TURKEY’S STRONGMAN LEADER, ERDOGAN SECURES ANOTHER FIVE YEAR TERM BY MERE FOUR PERCENT

Top of the international news agenda in recent days has been the unprecedented presidential re-run election in Turkey last weekend after the first round two weeks ago failed to produce a winner with the required 50 per cent of the vote. On Sunday evening, Recep Tayyip Erdogan, who has been in power for the last two decades, emerged victorious, winning 52 per cent of the vote against his opponent’s 48 per cent and securing a new five-year term in power.

Having already examined in this column the background and significance of this election after the first round, it would be superfluous to write about it further – apart, that is, from emphasising that the nation’s strategic significance has not changed so that Erdogan’s victory matters to the West. Most importantly, over the years he has become known for his independent foreign policy. Turkey is a key member of NATO and provides military aid to Ukraine. But it also maintains close links with Russia, including bilateral trade and contributing to the UN-brokered grain deal. It refuses to condemn the Kremlin’s invasion of Ukraine but agreed to Finland joining NATO. The West needs Erdogan as an ally and will surely now try to persuade him to approve Sweden’s NATO membership.

Meanwhile, with Turkey’s economy in a dire state with roaring inflation, it is said that Erdogan will need to stabilize the country’s finances and attract foreign investment while also taking action to restore trust over his so-called mishandling of the disaster of February’s earthquakes. Immigration from Syria is another major issue.
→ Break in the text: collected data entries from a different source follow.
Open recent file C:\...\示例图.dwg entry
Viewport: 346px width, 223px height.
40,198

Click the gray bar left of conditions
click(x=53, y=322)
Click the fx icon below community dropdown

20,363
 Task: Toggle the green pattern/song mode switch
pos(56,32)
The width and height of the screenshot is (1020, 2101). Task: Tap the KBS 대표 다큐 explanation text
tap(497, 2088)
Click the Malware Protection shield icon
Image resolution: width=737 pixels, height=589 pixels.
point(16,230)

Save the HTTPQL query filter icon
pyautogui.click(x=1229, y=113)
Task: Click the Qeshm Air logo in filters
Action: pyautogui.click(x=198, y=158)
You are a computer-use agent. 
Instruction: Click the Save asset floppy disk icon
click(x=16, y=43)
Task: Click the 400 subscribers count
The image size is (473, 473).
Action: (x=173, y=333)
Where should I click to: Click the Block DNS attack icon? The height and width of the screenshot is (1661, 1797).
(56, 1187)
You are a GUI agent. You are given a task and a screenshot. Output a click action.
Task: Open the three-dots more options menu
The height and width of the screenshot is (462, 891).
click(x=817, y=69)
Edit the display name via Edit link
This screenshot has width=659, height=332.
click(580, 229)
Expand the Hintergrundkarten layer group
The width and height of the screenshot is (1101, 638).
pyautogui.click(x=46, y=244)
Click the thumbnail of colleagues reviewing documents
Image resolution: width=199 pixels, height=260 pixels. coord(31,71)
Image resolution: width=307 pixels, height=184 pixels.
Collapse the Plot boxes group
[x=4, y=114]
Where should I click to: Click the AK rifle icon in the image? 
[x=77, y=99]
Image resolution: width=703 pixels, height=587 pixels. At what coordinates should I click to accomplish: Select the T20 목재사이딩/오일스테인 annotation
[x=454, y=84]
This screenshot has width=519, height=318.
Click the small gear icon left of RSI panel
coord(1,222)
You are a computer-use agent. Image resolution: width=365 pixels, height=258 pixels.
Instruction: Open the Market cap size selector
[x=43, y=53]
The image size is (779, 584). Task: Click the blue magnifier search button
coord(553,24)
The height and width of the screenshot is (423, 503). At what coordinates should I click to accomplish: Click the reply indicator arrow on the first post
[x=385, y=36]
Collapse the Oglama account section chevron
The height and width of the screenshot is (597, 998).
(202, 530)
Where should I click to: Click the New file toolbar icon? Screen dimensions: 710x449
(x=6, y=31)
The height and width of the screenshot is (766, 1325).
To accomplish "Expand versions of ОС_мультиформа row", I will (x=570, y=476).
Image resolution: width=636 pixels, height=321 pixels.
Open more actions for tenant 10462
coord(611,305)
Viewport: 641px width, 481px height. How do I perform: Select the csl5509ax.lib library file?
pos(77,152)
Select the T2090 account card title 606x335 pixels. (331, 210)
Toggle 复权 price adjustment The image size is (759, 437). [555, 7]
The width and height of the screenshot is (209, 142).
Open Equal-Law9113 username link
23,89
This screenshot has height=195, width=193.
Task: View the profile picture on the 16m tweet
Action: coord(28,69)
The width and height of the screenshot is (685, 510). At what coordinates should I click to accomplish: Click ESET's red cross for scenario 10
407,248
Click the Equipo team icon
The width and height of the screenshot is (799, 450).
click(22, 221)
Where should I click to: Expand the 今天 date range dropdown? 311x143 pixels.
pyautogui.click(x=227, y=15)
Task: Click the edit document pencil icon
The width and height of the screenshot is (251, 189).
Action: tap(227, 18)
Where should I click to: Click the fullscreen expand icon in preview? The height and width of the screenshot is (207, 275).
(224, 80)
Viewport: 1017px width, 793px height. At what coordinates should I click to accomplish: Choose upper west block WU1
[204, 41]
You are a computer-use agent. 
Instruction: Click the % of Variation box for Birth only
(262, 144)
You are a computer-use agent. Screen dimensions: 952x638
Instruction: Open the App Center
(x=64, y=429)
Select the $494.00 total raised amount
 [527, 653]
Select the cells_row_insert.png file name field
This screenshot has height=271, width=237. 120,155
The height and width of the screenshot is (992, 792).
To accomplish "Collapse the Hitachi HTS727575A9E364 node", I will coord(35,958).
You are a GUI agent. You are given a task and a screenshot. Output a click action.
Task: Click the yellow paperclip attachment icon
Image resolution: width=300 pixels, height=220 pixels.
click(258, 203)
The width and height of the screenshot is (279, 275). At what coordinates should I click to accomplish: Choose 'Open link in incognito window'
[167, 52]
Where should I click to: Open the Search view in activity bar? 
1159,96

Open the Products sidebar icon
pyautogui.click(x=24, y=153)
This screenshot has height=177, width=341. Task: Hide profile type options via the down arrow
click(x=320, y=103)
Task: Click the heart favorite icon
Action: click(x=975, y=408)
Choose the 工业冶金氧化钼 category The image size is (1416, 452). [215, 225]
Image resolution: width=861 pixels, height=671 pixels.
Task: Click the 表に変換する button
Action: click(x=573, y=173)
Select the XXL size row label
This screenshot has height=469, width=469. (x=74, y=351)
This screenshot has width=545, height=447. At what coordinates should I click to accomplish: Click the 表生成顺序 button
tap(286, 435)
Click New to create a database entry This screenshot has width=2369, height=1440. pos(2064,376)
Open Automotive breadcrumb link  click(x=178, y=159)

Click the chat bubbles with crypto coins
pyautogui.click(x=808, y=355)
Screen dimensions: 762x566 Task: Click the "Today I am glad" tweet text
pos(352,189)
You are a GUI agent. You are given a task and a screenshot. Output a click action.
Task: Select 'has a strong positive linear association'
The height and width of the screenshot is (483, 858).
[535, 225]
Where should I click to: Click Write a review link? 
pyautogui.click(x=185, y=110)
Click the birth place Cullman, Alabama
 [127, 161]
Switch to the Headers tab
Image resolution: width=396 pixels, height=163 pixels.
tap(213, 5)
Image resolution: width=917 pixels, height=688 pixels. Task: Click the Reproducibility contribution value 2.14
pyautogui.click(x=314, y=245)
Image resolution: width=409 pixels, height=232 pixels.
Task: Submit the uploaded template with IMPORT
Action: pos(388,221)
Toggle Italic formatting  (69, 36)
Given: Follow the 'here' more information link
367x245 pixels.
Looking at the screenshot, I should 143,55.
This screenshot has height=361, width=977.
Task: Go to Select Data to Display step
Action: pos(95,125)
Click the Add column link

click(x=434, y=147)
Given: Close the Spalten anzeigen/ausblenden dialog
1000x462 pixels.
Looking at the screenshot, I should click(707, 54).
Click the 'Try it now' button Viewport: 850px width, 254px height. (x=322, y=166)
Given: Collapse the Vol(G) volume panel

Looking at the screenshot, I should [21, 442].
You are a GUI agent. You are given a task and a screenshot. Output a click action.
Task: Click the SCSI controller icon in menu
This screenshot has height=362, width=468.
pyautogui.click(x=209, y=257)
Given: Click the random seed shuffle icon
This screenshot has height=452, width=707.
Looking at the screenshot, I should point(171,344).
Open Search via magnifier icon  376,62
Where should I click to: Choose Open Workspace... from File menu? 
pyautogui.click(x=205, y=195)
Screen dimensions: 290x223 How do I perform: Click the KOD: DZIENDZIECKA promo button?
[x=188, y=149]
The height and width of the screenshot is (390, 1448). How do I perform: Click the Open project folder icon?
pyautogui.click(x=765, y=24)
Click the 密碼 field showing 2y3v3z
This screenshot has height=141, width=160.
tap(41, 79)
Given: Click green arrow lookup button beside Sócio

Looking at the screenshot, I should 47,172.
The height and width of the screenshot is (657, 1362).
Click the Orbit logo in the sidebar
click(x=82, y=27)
In his victory speech, political heavyweight Erdogan called for unity while at the same time ridiculing his opponent, Kemal Kilicdaroglu, who in the end was no match for the winner’s well-drilled campaign and emphasis on the strength, continuity and stability that a sitting president could offer. However, the experts point to the stark fact that almost half of the electorate in this deeply polarized country did not back Erdogan’s authoritarian vision of Turkey. So observers await developments in this important country with interest and even some concern.